The money will appear in Lujan Grisham’s capital outlay allocation, Nora Meyers Sackett, Lujan Grisham’s press secretary, said.

Some have referred to the pending reproductive legislation as codifying Roe v. Wade. But Herring said New Mexico is “not going to codify Roe v. Wade.”

“Under Roe, states could limit, restrict, and ban abortion care in ways that put abortion care out of reach for millions around the country. We and our partners dream of a future beyond Roe v. Wade, where communities across New Mexico, and the country, can access the full spectrum of reproductive health care, including abortion care, without political interference or criminalization,” she said via email.

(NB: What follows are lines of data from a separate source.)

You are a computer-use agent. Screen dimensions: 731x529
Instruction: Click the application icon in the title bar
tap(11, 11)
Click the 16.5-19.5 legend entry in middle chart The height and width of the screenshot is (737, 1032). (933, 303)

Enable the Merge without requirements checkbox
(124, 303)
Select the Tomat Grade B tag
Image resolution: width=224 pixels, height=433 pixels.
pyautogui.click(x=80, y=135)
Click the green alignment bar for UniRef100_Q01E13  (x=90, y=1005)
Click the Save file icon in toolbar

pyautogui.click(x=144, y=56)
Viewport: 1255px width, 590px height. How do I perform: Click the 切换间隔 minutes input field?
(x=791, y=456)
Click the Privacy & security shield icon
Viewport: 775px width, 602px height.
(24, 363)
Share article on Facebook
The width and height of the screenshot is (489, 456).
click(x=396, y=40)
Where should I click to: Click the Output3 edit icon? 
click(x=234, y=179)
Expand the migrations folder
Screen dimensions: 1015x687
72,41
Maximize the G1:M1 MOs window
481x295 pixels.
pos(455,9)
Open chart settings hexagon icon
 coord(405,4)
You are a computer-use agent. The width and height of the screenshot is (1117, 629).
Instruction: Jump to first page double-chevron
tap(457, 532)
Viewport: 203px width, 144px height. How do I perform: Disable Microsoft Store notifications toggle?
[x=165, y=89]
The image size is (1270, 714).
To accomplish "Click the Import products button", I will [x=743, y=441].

In addition, Herring said the two reproductive health care bills that will be under likely intense scrutiny over the next 60-day session would “function similarly, but not quite the same as a constitutional amendment.”

Some states that lean Democratic have considered adding a constitutional amendment to explicitly state that the citizens of those states have the right to an abortion. While abortion is legal and safe in New Mexico, advocates on both sides of the debate have said that, over time, New Mexico could become a battleground state.

Related: How anti-abortion activists plan to turn New Mexico into an anti-abortion state

Herring emphasized the word “if” when responding and said that if New Mexico does consider a ballot measure that would enshrine abortion as a constitutional right in the state, it would not be considered until the 2024 Legislature.